Ask Mr. Doherty a Question:
Do you have a question about wills or trusts? Financial planning matters? Insurance or other financial products? Mr. Doherty might be able to provide some assistance.
Members of The Society can submit financial and estate planning questions directly to Mr. Doherty. Join today to benefit from this unique service.
The following are examples of questions on legal and financial matters that have been submitted to Mr. Doherty:
The recent turmoil in the stock market has me thinking I ought to put my money into precious metals, like gold. But one of my buddies told me that gold doesn’t qualify for capital gains treatment. Could that possible be correct?
- Al in Miami
Yes and no. I suspect you are hoping that your friend is completely wrong so you can give him the raspberries, but his observation is partly accurate. Gold (that is, bullion or coins), is considered a “collectible,” which triggers a top long-term capital gains rate of 28% -- rather than the normal 15%. So, gold is eligible for capital gains treatment, but the tax rate is higher. So, your friend is half right. But not all is lost as you can still invest in gold and get the benefit of the 15% long-term capital gains rate by investing in gold mining companies, or in mutual funds that are devoted to precious metals. Historically, the share prices of such investments are very closely related to the price of gold.

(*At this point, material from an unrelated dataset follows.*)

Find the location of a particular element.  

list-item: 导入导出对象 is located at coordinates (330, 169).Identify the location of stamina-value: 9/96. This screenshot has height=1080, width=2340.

My understanding is when you inherit real estate from someone, you get a “step-up” in basis, which works out to the fair market value of the property at the time the person died. What if the property went down in value? Is there such a thing as a “step down” in basis?
- LLJ, Oklahoma City
First of all, the basis adjustment rules apply to all property acquired from a decedent – not just to real estate. So, if your Aunt from Alabama left you all the stock she had amassed in a company over a period of 40 years, and her basis (or tax cost) in that stock was just $25,000 – but at the time of her death the fair market value of the stock was $600,000 – your basis is $600,000. That means you can liquidate the stock for $600,000 and the income tax implication to you is ZERO. Because the sale price equaled your tax cost. It is treated the same as buying an asset for $X, and selling it later for $X. There is no gain on the transaction.
Yes, an opposite result ensues, which the tax law recognizes, if the property declined in value during the time the decedent owned it. The basis of the property in the hands of the decedent’s heir is the fair market value of the property on the decedent’s date of death (or an alternative date, six months after date of date). Whatever value is assigned to the asset becomes the heir’s basis in the asset. So, if the decedent acquired a parcel of real estate for $500,000, and at the time of her death it had a fair market value of $400,000, then the heir’s basis is $400,000.
Take a guess at the ultimate tax result in the loss situation. Remember, in the increase in value example, the heir can sell the highly appreciated asset and there is no income tax implication. If there is depreciation in the value of the asset, can the heir claim a loss deduction? No! Any potential loss deduction is eliminated once the property passes to the heir.